-------- MATERIAL PROVIDED

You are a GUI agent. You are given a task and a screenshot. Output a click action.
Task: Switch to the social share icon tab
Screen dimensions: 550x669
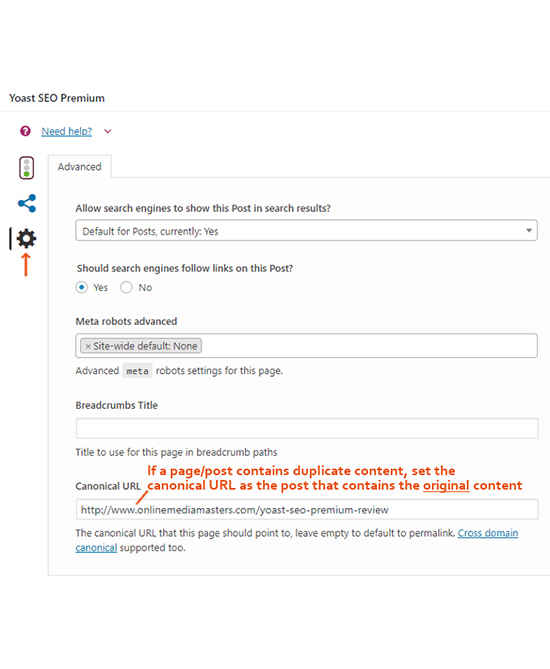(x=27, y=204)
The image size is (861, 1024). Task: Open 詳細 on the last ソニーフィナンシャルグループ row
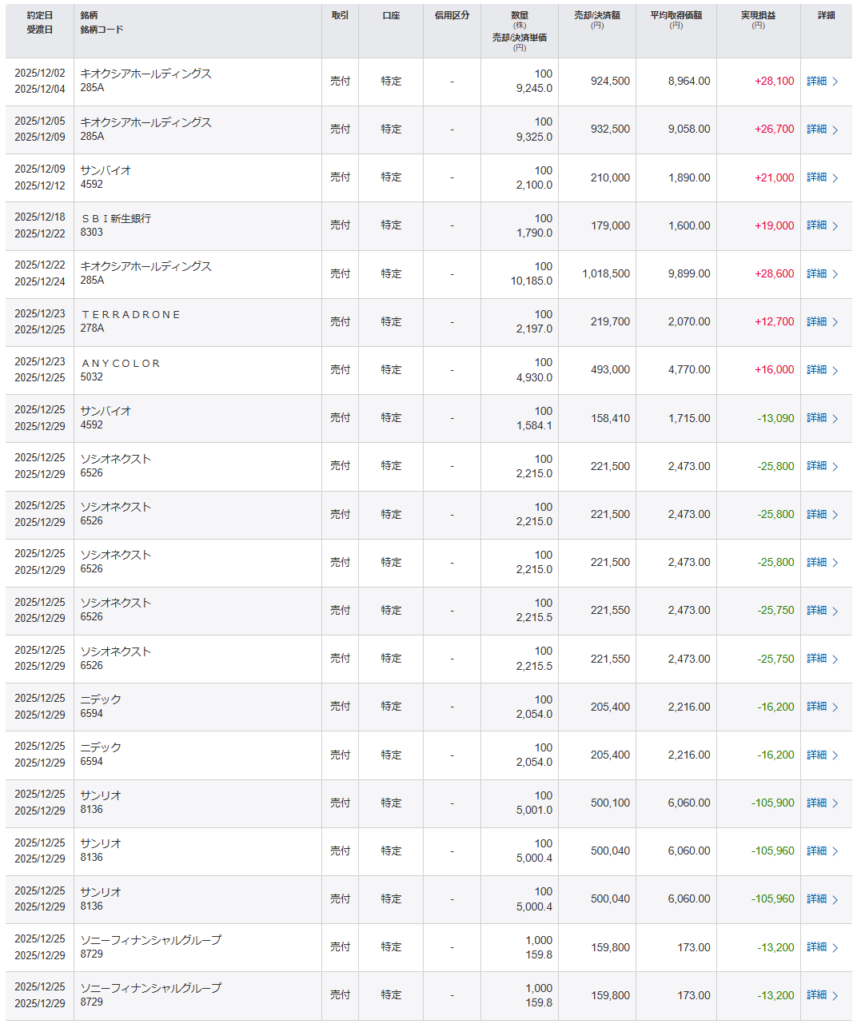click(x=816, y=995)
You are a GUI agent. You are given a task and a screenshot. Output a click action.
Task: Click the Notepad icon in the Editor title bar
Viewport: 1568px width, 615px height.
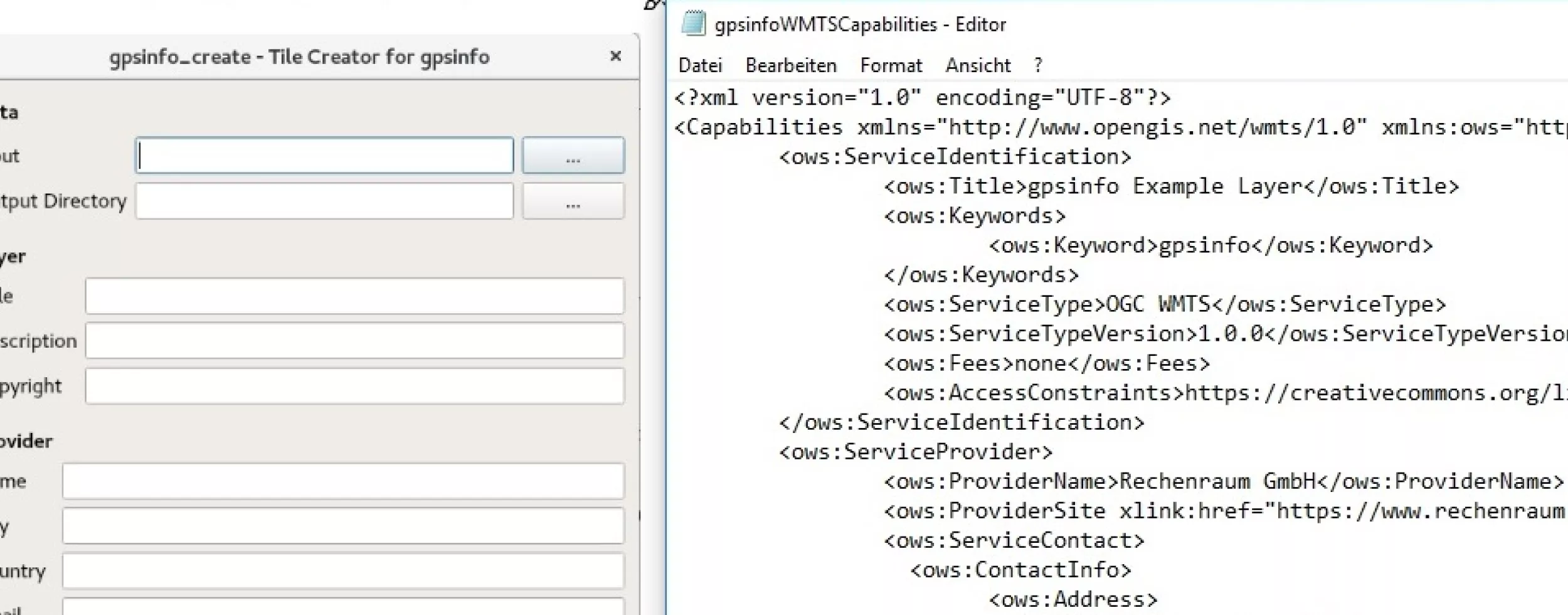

----------------

> [TASK]: The answer must reproduce every line of the records above exactly, with all pictures left out.

> [SOLUTION FOR THIS EXERCISE]:
You are a GUI agent. You are given a task and a screenshot. Output a click action.
Task: Switch to the social share icon tab
Screen dimensions: 550x669
(x=27, y=204)
The image size is (861, 1024). Task: Open 詳細 on the last ソニーフィナンシャルグループ row
click(x=816, y=995)
You are a GUI agent. You are given a task and a screenshot. Output a click action.
Task: Click the Notepad icon in the Editor title bar
Viewport: 1568px width, 615px height.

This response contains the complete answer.